El funcionamiento pretende ser el mismo que el de cualquier otro centro de la red pública, y cumplir con las instrucciones de la Dirección General competente, de la Consejería o Departamento de Educación y, cuando proceda, del Ministerio de Educación y Formación Profesional, ya que “en los aspectos académicos, la actividad educativa de los Centros penitenciarios se ajustará a lo que dispongan las autoridades educativas bajo cuyo ámbito se encuentre el Establecimiento penitenciario” (art. 122.3 RP).
Por supuesto que hay especificidades, muchas, tantas que la normalización parece imposible. Existe un órgano permanente, la Comisión mixta de coordinación y seguimiento, integrado por profesionales de ambas administraciones, en el que se pueden abordar las disfunciones que la vida en prisión provoca en el área educativa y proponer las soluciones oportunas (art. 11.2 RD 1203/1999).
Es imprescindible adaptar, en lo que sea preciso, el centro de adultos a las especiales circunstancias que concurren en el ámbito penitenciario: el horario de la actividad escolar debe respetar, en todo caso, el horario general del establecimiento; la gran movilidad y rotación de la población reclusa (por traslados, conducciones y retornos, reingresos…) con un elevadísimo número de altas y bajas a lo largo de todo el curso escolar; la coincidencia del horario escolar con el desempeño de destinos, de consultas médicas, de visitas de agentes judiciales, abogados, de representantes consulares (en el caso de la población extranjera de determinados países); de intervenciones tratamentales y programas institucionales, fundaciones, ONG y entidades colaboradoras de las instituciones penitenciarias… Sin embargo, a pesar de ello, no todas las administraciones educativas tienen catalogados estos centros como de especial dificultad por difícil desempeño y las comunidades que lo tienen reconocido presentan efectos dispares según los territorios.

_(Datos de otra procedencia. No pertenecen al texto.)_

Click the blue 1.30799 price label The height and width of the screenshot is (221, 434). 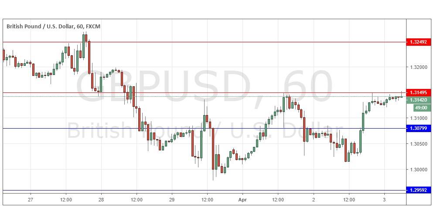tap(419, 128)
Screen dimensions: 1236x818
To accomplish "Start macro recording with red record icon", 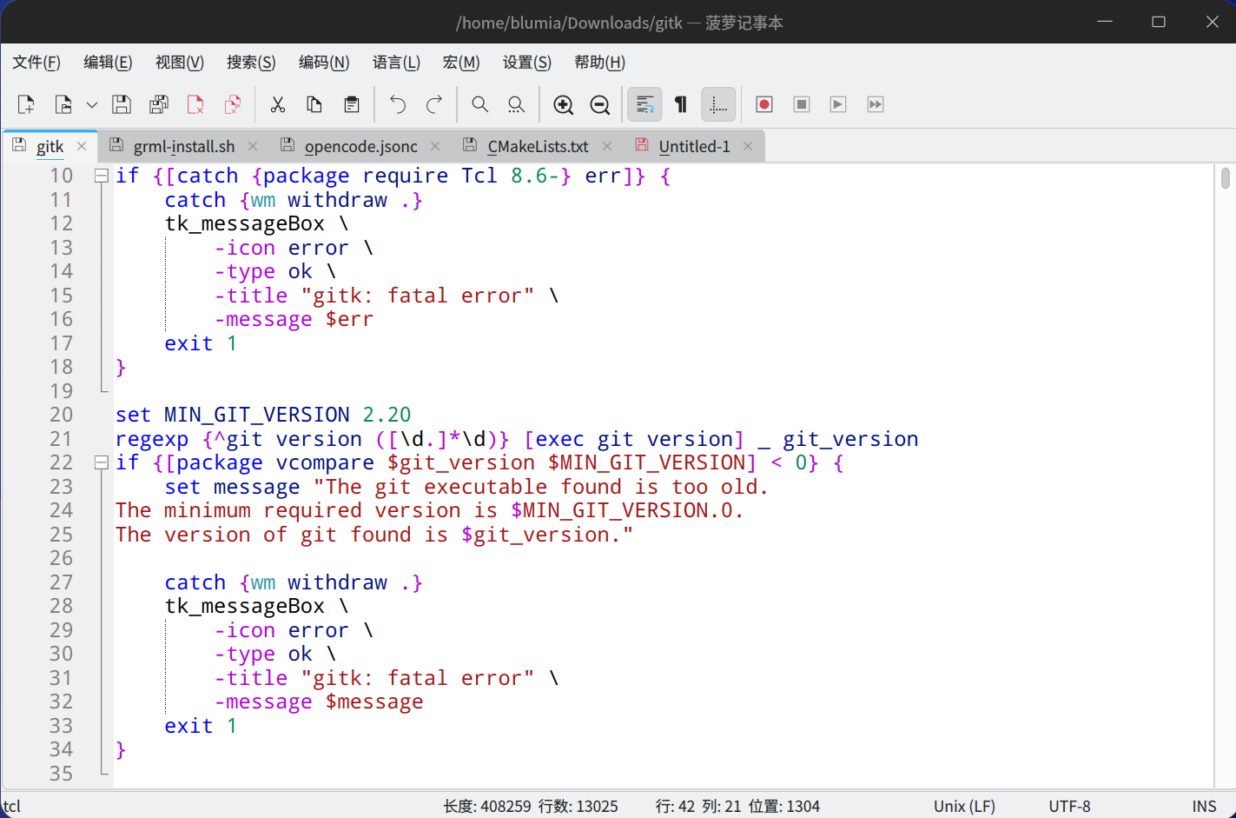I will pos(764,104).
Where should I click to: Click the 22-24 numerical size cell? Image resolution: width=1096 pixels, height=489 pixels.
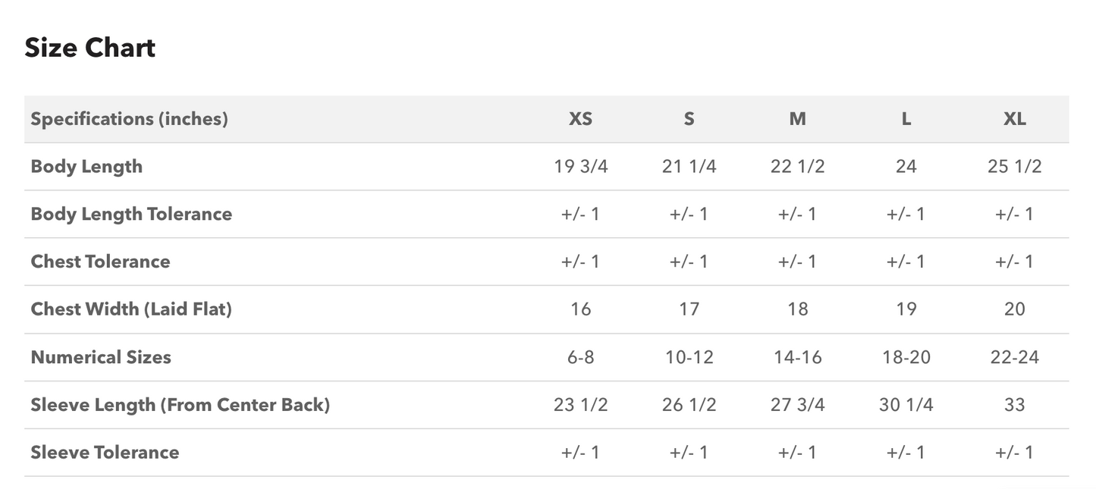click(x=1014, y=357)
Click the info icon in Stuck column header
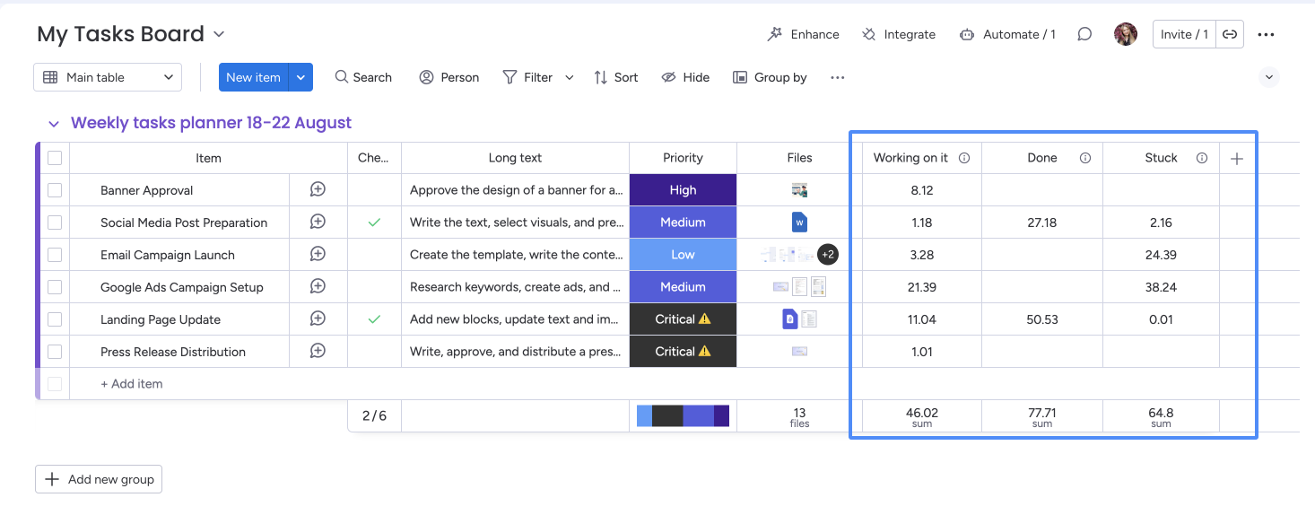 [x=1202, y=158]

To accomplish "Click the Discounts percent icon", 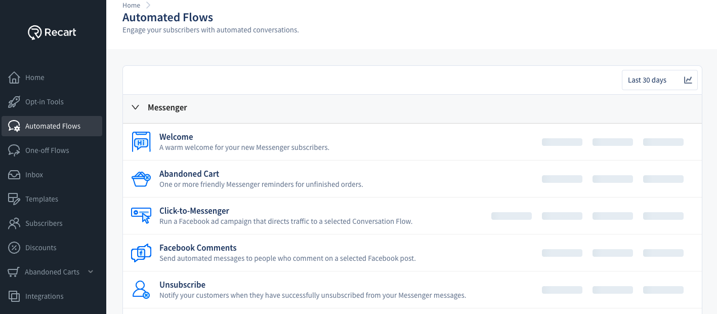I will click(x=14, y=248).
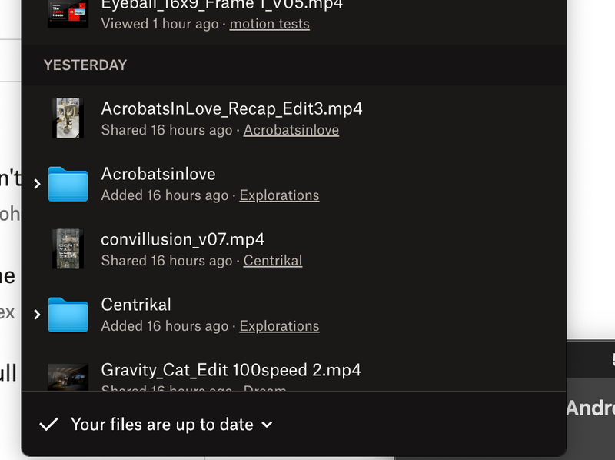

Mención aparte, por las autorizaciones que se precisan y gestiones que acarrean, son las actividades complementarias y extraescolares dentro, con el uso de espacios comunes (salón de actos, polideportivo…) y fuera de la prisión, mediante las denominadas “salidas programadas”. Por no hablar de las dificultades y restricciones para el uso de recursos digitales con acceso a la red en las aulas de la inmensa mayoría de los establecimientos.
Si, como suele decirse, cada prisión es un mundo, lo son también los centros o aulas de educación de adultos que albergan en su interior.
¿Qué aporta la EPA a la población reclusa?
La “escuela”, como habitualmente se denomina, aporta a sus alumnos y alumnas, además de la posibilidad de cursar unos estudios básicos y obtener una titulación, asunto en el que no es necesario detenernos, algo tan importante o más que eso.
Gran parte del alumnado procede de fracaso o abandono escolar por múltiples motivos y vicisitudes personales o familiares, cuando no directamente han estado sin escolarizar, por lo que la motivación y la orientación son elementos fundamentales hasta lograr que lleguen a ver y vivenciar que la Escuela les brinda, ahora, la oportunidad de recuperar el tiempo perdido, de pensar en sí mismos, de adquirir habilidades sociales, de ayudarles a controlar sus emociones, en un espacio en el que todo se magnifica, a mejorar su autoestima; en definitiva, a empoderarse para ser mejores personas. Todos, aspectos que, si se consiguen, generan cambios positivos de conducta y que son, precisamente, fundamento esencial para la reeducación y reinserción social, fin último, como empezamos diciendo en estas líneas, de la pena de prisión. Y ahí, justo ahí, más que en cualquier otra consideración, es donde la educación de personas adultas en instituciones penitenciarias cobra todo su sentido.